Model Development

[1]:
from src.models import curtailment_classifier
[2]:
curtailment_classifier??
Type:        module
String form: <module 'src.models.curtailment_classifier' from '/home/ttu/repos/CaReCur/src/models/curtailment_classifier.py'>
File:        ~/repos/CaReCur/src/models/curtailment_classifier.py
Source:
import altair as alt
import pandas as pd

from sklearn.svm import SVC
from sklearn.linear_model import LogisticRegression

from sklearn.compose import ColumnTransformer
from sklearn.pipeline import Pipeline
from sklearn.preprocessing import StandardScaler, OneHotEncoder
from sklearn.model_selection import train_test_split, GridSearchCV

from loguru import logger
from src.conf import settings


INPUT_DIR = settings.DATA_DIR / "processed/training/"
OUTPUT_DIR = settings.DATA_DIR / "processed/results/"


class BaseModel:
    def __init__(self, data, y_col, n_vars, c_vars):
        self.X = data[n_vars + c_vars].copy()
        self.y = data[y_col]
        self.n_vars = n_vars
        self.c_vars = c_vars

    def build_model(self, regressor, numeric_vars, categorical_vars):
        """Build a generic model
        """
        numeric_transformer = Pipeline(
            steps=[
                # Convert all numeric values to units of variance.
                # This helps us avoid weird number conditions when using
                # sklearn with very big and very small numbers.
                ("scaler", StandardScaler())
            ]
        )
        categorical_transformer = Pipeline(
            steps=[
                # Use one-hot encoding to handle categoricals like weekday and month
                ("onehot", OneHotEncoder(handle_unknown="ignore"))
            ]
        )

        preprocessor = ColumnTransformer(
            transformers=[
                ("num", numeric_transformer, numeric_vars),
                ("cat", categorical_transformer, categorical_vars),
            ]
        )

        clf = Pipeline(
            steps=[("preprocessor", preprocessor), ("classifier", regressor)]
        )
        return clf

    def model(self):
        """Define the relevant model for this class
        """
        raise NotImplementedError

    def fit_train_predict(self, clf, test_size=0.2):
        """
        """
        X_train, X_test, y_train, y_test = train_test_split(
            self.X.copy(), self.y.copy(), test_size=test_size
        )
        clf.fit(X_train, y_train)
        predictions = clf.predict_proba(X_test)
        predictions = pd.DataFrame(
            clf.predict_proba(X_test), columns=list(map(str, clf.classes_))
        ).assign(actual=y_test.values)
        return predictions

    def run(self, trials=100, test_size=0.2):
        """Resample and re-run the model multiple times.
        """
        clf = self.model()
        predictions = []
        for i in range(trials):
            p = self.fit_train_predict(clf, test_size=test_size).assign(trial=i)
            predictions.append(p)
        return pd.concat(predictions, ignore_index=True)

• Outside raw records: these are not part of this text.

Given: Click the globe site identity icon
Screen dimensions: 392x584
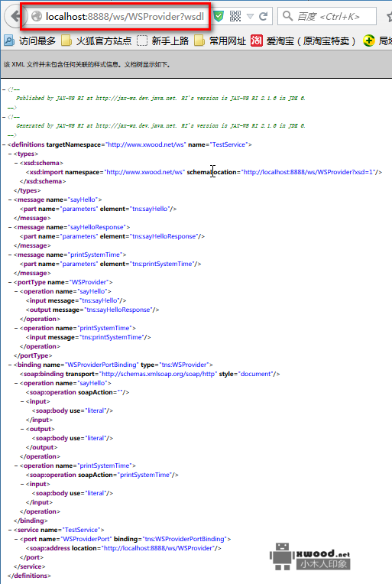Looking at the screenshot, I should [37, 16].
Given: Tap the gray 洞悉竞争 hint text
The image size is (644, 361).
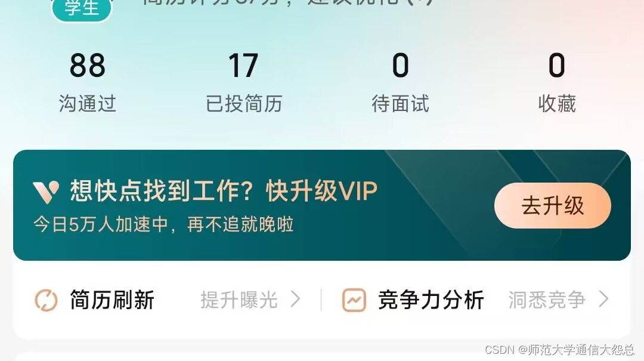Looking at the screenshot, I should [547, 300].
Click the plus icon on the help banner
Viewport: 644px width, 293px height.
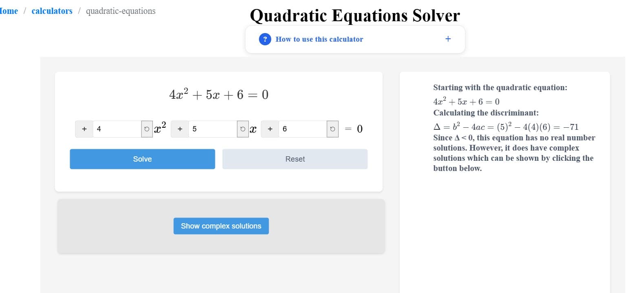447,38
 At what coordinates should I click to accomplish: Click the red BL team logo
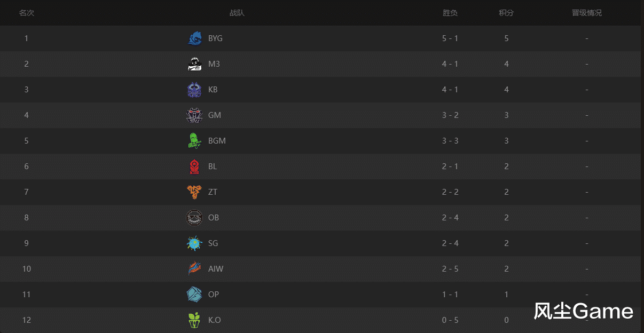tap(195, 167)
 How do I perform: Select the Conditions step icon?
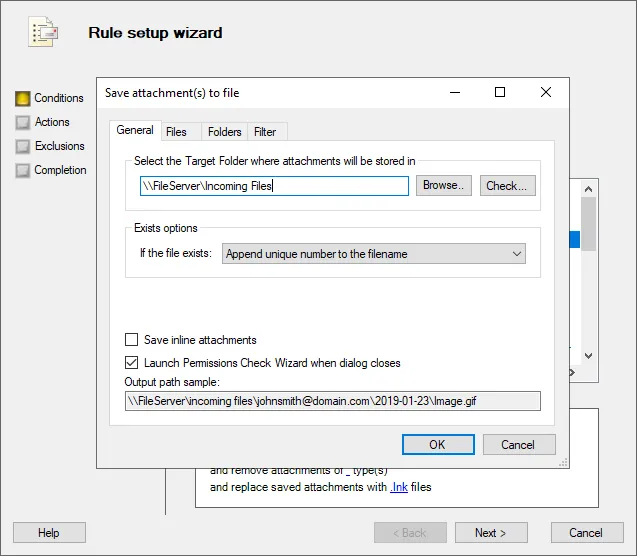click(23, 98)
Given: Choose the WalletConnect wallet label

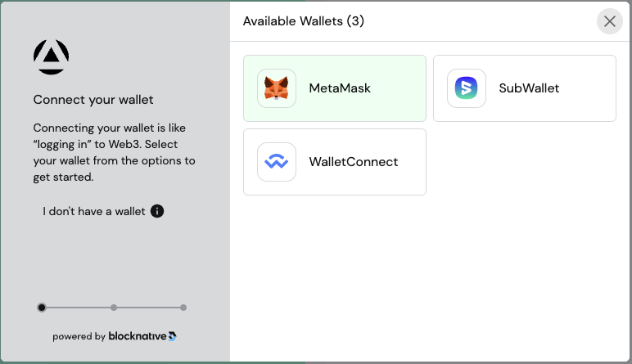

class Logistic(BaseModel):

    def model(self):
        lr = LogisticRegression(fit_intercept=False)
        clf = self.build_model(lr, self.n_vars, self.c_vars)
        return clf

class SVM(BaseModel):

    def model(self):
        sv =  SVC(probability=True)
        clf = self.build_model(sv, self.n_vars, self.c_vars)
        return clf


def plot_results(self, predictions):
    pass


def LR_seasonal_load(df, y_col):
    """
    """
    model = Logistic(df, y_col, ["load"], ["is_weekday", "month"])
    results = model.run()
    return results


def LR_seasonal_load_with_weather(df, y_col):
    """
    curtailment_event ~ load + C(is_weekday) + C(month) + t_mean + t_absmin + t_absmax + dswrf_mean + dswrf_absmax
    """
    model = Logistic(
        df,
        y_col,
        ["load", "t_mean", "t_absmax", "t_absmin", "dswrf_mean", "dswrf_absmax"],
        ["is_weekday", "month",],
    )
    results = model.run()
    return results


def LR_seasonal_load_with_weather_capacity_weighted(df, y_col):
    model = Logistic(
        df,
        y_col,
        ["load", "t_wmean", "t_wmin", "t_wmax", "dswrf_wmean", "dswrf_absmax"],
        ["is_weekday", "month",],
    )
    results = model.run()
    return results


def SVM_seasonal_load_with_weather_capacity_weighted(df, y_col):
    model = SVM(
        df,
        y_col,
        ["load", "t_wmean", "t_wmin", "t_wmax", "dswrf_wmean", "dswrf_absmax"],
        ["is_weekday", "month",],
    )
    results = model.run()
    return results

registry = [
    LR_seasonal_load,
    LR_seasonal_load_with_weather,
    LR_seasonal_load_with_weather_capacity_weighted,
    SVM_seasonal_load_with_weather_capacity_weighted,
]


if __name__ == "__main__":
    OUTPUT_DIR.mkdir(exist_ok=True)
    data = pd.read_parquet(INPUT_DIR / "1_labeled_curtailment_events.parquet")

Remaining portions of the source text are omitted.